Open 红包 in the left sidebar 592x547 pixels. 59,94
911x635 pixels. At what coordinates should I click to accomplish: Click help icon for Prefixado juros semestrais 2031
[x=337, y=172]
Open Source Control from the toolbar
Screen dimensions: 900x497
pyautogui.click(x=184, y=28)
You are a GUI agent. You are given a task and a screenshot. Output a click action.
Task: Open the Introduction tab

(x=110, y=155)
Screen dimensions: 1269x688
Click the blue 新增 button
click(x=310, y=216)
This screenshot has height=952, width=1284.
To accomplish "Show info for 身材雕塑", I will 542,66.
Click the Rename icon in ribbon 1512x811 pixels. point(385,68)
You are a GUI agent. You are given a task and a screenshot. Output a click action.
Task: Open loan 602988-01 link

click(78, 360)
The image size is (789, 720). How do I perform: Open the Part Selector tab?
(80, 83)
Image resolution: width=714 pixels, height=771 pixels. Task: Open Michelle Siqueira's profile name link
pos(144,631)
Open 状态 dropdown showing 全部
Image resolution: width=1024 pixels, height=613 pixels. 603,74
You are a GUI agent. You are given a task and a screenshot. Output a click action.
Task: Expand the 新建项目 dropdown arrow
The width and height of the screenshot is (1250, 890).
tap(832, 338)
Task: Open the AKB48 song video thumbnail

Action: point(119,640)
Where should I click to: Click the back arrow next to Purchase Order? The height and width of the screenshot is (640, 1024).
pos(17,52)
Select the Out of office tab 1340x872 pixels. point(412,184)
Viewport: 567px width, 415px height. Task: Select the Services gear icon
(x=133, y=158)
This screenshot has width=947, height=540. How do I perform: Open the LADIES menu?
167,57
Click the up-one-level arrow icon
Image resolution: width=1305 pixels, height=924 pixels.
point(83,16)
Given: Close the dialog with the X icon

**GOAL:** Rewrite every line of the listing above as a Markdown table with a Row column numbering each line and a Line column holding its text. Omit the blank lines.

**EXERCISE OUTPUT:**
| Row | Line |
|---|---|
| 1 | Open 红包 in the left sidebar 592x547 pixels. 59,94 |
| 2 | 911x635 pixels. At what coordinates should I click to accomplish: Click help icon for Prefixado juros semestrais 2031 |
| 3 | [x=337, y=172] |
| 4 | Open Source Control from the toolbar |
| 5 | Screen dimensions: 900x497 |
| 6 | pyautogui.click(x=184, y=28) |
| 7 | You are a GUI agent. You are given a task and a screenshot. Output a click action. |
| 8 | Task: Open the Introduction tab |
| 9 | (x=110, y=155) |
| 10 | Screen dimensions: 1269x688 |
| 11 | Click the blue 新增 button |
| 12 | click(x=310, y=216) |
| 13 | This screenshot has height=952, width=1284. |
| 14 | To accomplish "Show info for 身材雕塑", I will 542,66. |
| 15 | Click the Rename icon in ribbon 1512x811 pixels. point(385,68) |
| 16 | You are a GUI agent. You are given a task and a screenshot. Output a click action. |
| 17 | Task: Open loan 602988-01 link |
| 18 | click(78, 360) |
| 19 | The image size is (789, 720). How do I perform: Open the Part Selector tab? |
| 20 | (80, 83) |
| 21 | Image resolution: width=714 pixels, height=771 pixels. Task: Open Michelle Siqueira's profile name link |
| 22 | pos(144,631) |
| 23 | Open 状态 dropdown showing 全部 |
| 24 | Image resolution: width=1024 pixels, height=613 pixels. 603,74 |
| 25 | You are a GUI agent. You are given a task and a screenshot. Output a click action. |
| 26 | Task: Expand the 新建项目 dropdown arrow |
| 27 | The width and height of the screenshot is (1250, 890). |
| 28 | tap(832, 338) |
| 29 | Task: Open the AKB48 song video thumbnail |
| 30 | Action: point(119,640) |
| 31 | Where should I click to: Click the back arrow next to Purchase Order? The height and width of the screenshot is (640, 1024). |
| 32 | pos(17,52) |
| 33 | Select the Out of office tab 1340x872 pixels. point(412,184) |
| 34 | Viewport: 567px width, 415px height. Task: Select the Services gear icon |
| 35 | (x=133, y=158) |
| 36 | This screenshot has width=947, height=540. How do I perform: Open the LADIES menu? |
| 37 | 167,57 |
| 38 | Click the up-one-level arrow icon |
| 39 | Image resolution: width=1305 pixels, height=924 pixels. |
| 40 | point(83,16) |
| 41 | Given: Close the dialog with the X icon |